Nicolas Cage gets involved in vigilantism masterminded by an increasingly sinister Guy Pearce but director Roger Donaldson doesn’t tighten the Hitchcockian screws.

Nicolas Cage plays ye typically inspirational English teacher at ye typically deprived inner city high school in New Orleans. He’s married to January Jones’ cellist and plays chess with his principal and good friend Harold Perrineau. And then a rapist brutally attacks Jones, and at the hospital a shaven-headed Guy Pearce approaches Cage with an offer of true justice – in return for owing a small favour at an unspecified date in the future to Pearce’s shadowy organisation. Cage of course soon discovers such favours include not just surveillance or logistics but a murder in return, and, as the net tightens, finds himself running from the police over a murder he didn’t commit, estranged from his wife who’s convinced he’s keeping something from her, and subject to wonderfully justified paranoia as Pearce’s organisation seems to pervade every strata of New Orleans.

Pearce’s introduction recalls Steed offering a hospital surgeon help in avenging his wife’s murder in The Avengers pilot, and Mr Chapel in Vengeance Unlimited offering victims a chance to get even at the cost of a million dollars or a favour, while there’s also a touch of the Twilight Zone in that the person you just killed may not actually have been guilty of anything – but now you sure are. Cage reins in his craziness for the most part but effectively channels his eccentricities into portraying the increasing nerviness of a peaceful man forced into violent confrontation after violent confrontation. This time the bad lieutenant is the always great Xander Berkeley who may be utterly corrupt or perversely honourable somehow.
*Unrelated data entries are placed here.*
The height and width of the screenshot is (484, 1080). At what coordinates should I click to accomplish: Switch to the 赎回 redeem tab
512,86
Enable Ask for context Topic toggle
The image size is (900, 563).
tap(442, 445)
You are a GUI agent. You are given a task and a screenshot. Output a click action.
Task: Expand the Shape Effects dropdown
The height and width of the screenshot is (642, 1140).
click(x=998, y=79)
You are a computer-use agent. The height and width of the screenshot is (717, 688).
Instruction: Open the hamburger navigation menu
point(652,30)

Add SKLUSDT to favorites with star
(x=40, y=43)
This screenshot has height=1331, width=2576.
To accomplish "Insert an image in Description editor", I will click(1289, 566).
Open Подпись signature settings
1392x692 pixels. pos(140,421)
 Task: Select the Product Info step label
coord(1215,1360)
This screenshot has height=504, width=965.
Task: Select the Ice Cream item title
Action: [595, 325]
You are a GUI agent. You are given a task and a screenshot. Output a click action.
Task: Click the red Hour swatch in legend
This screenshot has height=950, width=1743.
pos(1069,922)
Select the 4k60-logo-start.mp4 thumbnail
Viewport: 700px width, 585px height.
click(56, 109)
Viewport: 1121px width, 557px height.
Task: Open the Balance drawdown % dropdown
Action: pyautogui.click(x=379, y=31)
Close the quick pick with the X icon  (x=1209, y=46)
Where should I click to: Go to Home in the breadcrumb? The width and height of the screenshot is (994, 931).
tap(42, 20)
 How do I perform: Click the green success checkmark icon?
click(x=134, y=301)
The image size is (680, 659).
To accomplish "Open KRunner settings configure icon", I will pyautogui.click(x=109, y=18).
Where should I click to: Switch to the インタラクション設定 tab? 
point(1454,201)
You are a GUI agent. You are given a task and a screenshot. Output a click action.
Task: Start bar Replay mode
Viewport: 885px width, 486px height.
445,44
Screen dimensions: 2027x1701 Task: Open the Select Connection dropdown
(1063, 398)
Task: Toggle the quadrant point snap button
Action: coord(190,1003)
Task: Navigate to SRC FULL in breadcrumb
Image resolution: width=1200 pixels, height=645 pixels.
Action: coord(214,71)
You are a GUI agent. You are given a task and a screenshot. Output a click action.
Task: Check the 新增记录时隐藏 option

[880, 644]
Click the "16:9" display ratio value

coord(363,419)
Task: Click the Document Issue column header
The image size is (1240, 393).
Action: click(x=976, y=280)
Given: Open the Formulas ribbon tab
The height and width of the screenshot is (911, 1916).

Dexter’s Jennifer Carpenter is criminally underused as Jones’ best friend, but Harold Perrineau fares better in another studiedly ambiguous turn.

Roger Donaldson (No Way Out, 13 Days) is a good director experienced in paranoia, but raw material that Hitchcock would have relished exploiting for suspense and black comedy is perfunctorily rushed through. The escalation of Pearce’s machinations invokes Strangers on a Train’s trading of murders to elude detection, and the fact that no one can be trusted, that whistle-blowing journalists, trustworthy cops, anyone at all could suddenly mutter the Edmund Burke derived shibboleth “The hungry rabbit jumps” and reveal themselves to be part of the organisation is prime Hitch. The best wasted set-up is Cage breaking into a newspaper office, and then having to walk through the distribution bay where his face is on every front page… Donaldson instead prioritises shoot-outs, chases and unlikely action-man heroics.

This is solidly entertaining, but feels far longer than its running time. The great high concept so obviously buried in here but failed by the execution honestly just frustrates me too much to give it the 3 stars it probably deserves for about scraping being good.